Can you imagine being absolutely fine one moment, and then suddenly completely off the next? Can you imagine what it would be like to be an athlete on top of the world only for it to come crashing down around you? To be leading the American Hockey League (AHL) in goals one second, only to sometimes need help up the stairs the next?

That’s what happened to former UOIT men’s hockey coach, Craig Fisher. He was the coach of the Ridgebacks from 2010-2012.

On Nov. 12, 1999, Fisher suffered his third concussion when he took a knee to the head only to immediately fall again, hitting his head on the ice while playing for the Rochester Americans of the AHL.

Since that incident, Fisher has also taken a puck to the head while coaching the Whitby Fury of the Ontario Junior Hockey League (OJHL).

Fisher is still dealing with the symptoms to this day, which is why he felt the need to step aside as coach of the Ridgebacks.
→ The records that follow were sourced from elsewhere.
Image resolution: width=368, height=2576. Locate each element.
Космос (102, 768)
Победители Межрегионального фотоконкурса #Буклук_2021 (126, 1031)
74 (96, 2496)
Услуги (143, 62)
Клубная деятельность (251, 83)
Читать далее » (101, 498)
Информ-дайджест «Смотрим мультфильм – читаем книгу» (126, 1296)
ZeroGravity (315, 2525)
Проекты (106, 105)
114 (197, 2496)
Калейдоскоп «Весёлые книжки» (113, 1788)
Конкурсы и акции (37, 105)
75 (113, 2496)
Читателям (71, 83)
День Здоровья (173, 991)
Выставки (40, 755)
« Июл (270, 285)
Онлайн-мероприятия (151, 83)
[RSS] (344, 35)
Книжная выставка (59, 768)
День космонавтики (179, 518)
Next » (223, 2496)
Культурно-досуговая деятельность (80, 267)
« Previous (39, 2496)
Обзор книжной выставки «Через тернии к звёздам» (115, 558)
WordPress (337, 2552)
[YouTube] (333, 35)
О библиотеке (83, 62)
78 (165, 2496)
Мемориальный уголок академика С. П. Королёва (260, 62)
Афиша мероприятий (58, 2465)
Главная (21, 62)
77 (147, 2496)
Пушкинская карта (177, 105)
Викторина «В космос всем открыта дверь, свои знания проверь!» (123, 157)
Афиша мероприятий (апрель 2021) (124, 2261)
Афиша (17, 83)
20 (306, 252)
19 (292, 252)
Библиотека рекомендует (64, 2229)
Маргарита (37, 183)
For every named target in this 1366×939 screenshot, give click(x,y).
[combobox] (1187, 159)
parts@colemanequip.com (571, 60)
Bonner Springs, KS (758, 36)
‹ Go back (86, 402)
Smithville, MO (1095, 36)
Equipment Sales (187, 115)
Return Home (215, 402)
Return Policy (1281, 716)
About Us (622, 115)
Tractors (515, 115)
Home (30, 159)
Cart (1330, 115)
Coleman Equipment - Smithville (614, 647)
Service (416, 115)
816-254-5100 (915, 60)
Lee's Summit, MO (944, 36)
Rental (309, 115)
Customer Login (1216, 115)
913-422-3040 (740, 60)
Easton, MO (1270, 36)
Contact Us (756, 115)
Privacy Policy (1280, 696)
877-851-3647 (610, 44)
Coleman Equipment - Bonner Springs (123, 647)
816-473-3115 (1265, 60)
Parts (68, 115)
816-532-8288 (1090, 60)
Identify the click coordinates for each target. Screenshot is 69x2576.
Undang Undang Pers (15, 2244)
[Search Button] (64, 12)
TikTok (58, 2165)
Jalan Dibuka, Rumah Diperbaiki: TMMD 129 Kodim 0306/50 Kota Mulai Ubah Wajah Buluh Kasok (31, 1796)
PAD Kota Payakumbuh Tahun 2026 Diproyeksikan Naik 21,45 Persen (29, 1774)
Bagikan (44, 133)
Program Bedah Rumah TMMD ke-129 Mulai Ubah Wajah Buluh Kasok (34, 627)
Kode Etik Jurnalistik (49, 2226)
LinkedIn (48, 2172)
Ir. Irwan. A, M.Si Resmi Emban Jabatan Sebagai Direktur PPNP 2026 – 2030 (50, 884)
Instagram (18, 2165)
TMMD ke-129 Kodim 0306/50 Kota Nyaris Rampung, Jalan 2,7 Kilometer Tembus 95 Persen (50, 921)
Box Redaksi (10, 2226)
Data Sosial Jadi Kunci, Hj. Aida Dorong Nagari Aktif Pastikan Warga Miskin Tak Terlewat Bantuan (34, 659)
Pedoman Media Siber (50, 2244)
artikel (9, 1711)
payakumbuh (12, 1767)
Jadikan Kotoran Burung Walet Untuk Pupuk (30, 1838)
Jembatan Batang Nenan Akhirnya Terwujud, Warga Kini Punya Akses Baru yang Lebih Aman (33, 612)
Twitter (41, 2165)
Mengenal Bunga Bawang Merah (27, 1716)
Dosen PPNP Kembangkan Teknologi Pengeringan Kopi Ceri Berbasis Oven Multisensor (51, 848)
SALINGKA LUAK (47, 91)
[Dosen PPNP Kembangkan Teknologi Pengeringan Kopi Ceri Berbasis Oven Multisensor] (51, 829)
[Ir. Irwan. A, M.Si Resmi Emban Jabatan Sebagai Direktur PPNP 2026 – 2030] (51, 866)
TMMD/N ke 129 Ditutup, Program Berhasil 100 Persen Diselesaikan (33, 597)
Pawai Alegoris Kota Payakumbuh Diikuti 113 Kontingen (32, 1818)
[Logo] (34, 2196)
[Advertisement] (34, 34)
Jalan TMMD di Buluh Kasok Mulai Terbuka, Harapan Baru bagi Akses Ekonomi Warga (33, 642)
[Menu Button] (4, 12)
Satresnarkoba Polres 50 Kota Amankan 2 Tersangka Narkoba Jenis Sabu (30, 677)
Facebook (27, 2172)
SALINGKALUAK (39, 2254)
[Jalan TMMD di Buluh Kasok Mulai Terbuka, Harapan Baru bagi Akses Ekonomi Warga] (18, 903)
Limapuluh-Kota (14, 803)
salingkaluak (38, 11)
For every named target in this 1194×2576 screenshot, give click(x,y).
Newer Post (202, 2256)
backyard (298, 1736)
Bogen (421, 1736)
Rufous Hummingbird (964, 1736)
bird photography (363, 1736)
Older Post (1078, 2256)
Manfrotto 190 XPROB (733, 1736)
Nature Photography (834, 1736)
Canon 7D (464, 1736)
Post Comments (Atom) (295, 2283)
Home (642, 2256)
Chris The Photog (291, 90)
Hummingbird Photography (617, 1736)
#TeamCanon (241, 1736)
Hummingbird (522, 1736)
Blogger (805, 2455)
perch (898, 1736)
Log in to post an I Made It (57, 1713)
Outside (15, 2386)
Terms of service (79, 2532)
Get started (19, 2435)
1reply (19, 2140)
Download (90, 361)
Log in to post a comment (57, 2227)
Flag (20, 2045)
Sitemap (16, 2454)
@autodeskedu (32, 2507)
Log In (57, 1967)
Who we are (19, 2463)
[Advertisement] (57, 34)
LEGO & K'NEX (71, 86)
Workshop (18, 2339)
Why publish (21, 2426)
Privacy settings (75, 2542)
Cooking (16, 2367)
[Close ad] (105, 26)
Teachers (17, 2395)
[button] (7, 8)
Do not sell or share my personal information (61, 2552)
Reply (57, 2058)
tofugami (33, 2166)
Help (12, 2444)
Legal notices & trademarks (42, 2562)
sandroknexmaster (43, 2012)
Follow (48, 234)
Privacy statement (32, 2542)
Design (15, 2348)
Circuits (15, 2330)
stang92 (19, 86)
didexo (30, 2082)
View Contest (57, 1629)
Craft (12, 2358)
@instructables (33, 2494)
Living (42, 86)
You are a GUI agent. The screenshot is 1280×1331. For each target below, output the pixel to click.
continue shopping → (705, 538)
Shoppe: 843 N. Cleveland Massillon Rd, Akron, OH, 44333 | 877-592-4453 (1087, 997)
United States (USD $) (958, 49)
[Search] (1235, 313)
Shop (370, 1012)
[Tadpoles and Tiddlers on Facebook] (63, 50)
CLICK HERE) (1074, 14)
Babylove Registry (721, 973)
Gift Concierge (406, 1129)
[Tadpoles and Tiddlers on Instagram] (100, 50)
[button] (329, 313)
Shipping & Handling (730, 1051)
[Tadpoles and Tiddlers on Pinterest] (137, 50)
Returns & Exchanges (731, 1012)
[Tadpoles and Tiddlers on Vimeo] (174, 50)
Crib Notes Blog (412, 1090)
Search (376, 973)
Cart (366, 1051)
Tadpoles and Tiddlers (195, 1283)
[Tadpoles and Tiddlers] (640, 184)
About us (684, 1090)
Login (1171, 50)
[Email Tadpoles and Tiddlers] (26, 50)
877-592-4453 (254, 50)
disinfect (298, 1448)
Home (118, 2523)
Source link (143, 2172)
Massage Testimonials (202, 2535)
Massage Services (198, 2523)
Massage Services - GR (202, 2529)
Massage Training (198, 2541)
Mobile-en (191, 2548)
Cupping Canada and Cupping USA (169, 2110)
But what does Fisher have exactly? He has a Traumatic Brain Injury (TBI) that has had lingering effects for almost two decades.

Fisher developed his TBI due to the three concussions he received throughout his hockey career.

Today, Fisher isn’t coaching anymore, but he’s taken on an advisory role for the UOIT athletics program.

“I have always been involved in counselling hockey players with TBI as it can really help to talk to someone who has lived through and is continuing to live through a brain injury,” says Fisher. “I continue to do this with both UOIT players and players from other leagues who contact me.”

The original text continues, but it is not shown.